WORK REQUEST: Look below for the line that has "The height and"; output exactly from it through the line that has "the rewards trophy", and leave the pictures out.

INPUT FOR THIS TASK:
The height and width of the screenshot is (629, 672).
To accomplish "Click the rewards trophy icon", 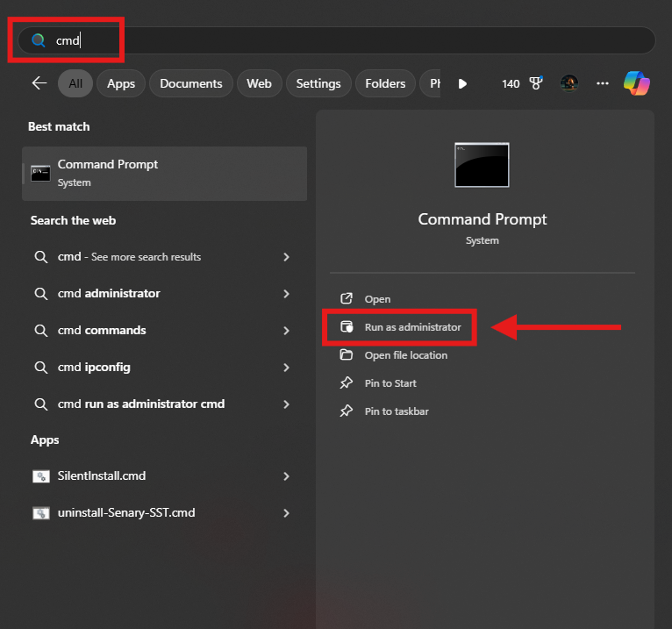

* * *

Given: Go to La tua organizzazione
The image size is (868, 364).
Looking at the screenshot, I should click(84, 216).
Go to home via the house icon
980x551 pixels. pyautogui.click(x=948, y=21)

SOLUTION TO THIS TASK:
The height and width of the screenshot is (629, 672).
To accomplish "Click the rewards trophy icon", 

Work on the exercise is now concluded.